性的な欲求に少し満足した僕は有岡さんを椅子ごと後ろに引くと、セーラー服を正面から眺めつつしゃがみ込んだ。彼女の視線は肉棒をしごいているところを見ているままだから、右の斜め下を向いた状態だ。その頭を、しゃがんだ僕を見るように調整する。有岡さんは僕を真っ直ぐに見ているけど、少し視線が違うように思えた。元々、遠くを見ている状態で瞳が固定されているからかもしれない。
 そんな彼女の視線を感じつつ、両膝を持って閉じている脚をゆっくりと左右に開いた。プリーツスカートの生地が内腿の間に垂れて股間を隠そうとするけど、完全に覆い隠す事は出来ず、薄暗いスカートの中に白いパンティが見えた。

「あ、有岡さんのパンティだ。すごい……」

 また肉棒が硬く勃起する。蟹股に足を開いた彼女の姿はちょっと滑稽に思えたけど、スカートの裾を捲って下半身を曝け出すと、逆にいやらしさが倍増した。 その姿は、まるで僕を誘っているかのようだ。

(どう? 私の姿。すごくエッチでしょ)

 僕を見つめる彼女が、心の中でそう言っているように思えた。ドキドキしながらパンティ越しに股間を擦ると、ぷっくりと膨れた生地が左右に割れる。少しは反応するかと彼女の顔を見たけど、やっぱり無表情で僕を見ていた。

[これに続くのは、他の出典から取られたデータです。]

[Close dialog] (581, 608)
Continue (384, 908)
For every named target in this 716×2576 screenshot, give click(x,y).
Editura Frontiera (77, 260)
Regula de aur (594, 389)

「こんなにいやらしい事をされているのに、有岡さんって全然平気なんだね」

 時を止められた彼女は何を言っても口を開かない。僕はパンティの生地を擦ったり押したりしながら、初めて触る女性器に心を躍らせた。もう一度彼女の顔を見て、変化の無い事を確認した後、スカートの奥に両手を入れ、パンティをゆっくりと脱がせ始めた。お尻に引っかかるけど、彼女の体を少し傾けると比較的脱がせやすくなる。

「うわ……」

 その光景に、思わず呟いた。彼女の股間には、僕と同じように縮れた陰毛が生えていた。でも、それ程茂っているわけではなく、薄っすらと生えている程度だった。そしてねっとりとした透明な汁がパンティの裏生地と陰唇の間で糸を引いた。これって有岡さんが感じているという事なのだろうか? 時間は止まっていても、体は反応したのかもしれない。いや、時間を止める前に彼女が感じていたとか。よく分からないけど、生の股間が目の前にあると言うリアルな状態にドキドキした。
 太腿から脹脛、そして片足ずつ抜いてパンティを脱がせると、彼女の股間を包んでいた裏生地を眺めた。少し黄色いシミが付いていて、先程の透明な汁がテカテカと滑っている。
 また有岡さんの無表情な顔を見ながら、そのシミの付いたパンティを匂う。ちょっと小便臭くて変な匂いだ。指で触ると、滑った汁が纏わり付いてきた。

「これ、有岡さんのマンコから出てきたんだ」

 パンティを机上に置いた僕は、有岡さんの濡れた陰唇を指で触ってみた。生温かくて柔らく、プニュプニュとした肉の丘。その谷間に指を滑らせ、ゆっくりと押してゆく。押すというよりは、谷間に飲み込まれてゆく感じだった。きっとここがマンコ――膣の穴なんだ。
 痛がる様子も無く、恥じらいも感じられない有岡さんの膣はとても温かかった。肉壁に指が締め付けられる。この中に肉棒を入れたらどれ程気持ちがいいんだろうか。僕は想像しながら、膣に二本の指を入れて掻き回した。
 クチュクチュといやらしい水音が膣の中から聞える。こうして指で弄っていると、有岡さんはイッてしまうんだろうか? 時間が止まっていても、体は反応するんだろうか?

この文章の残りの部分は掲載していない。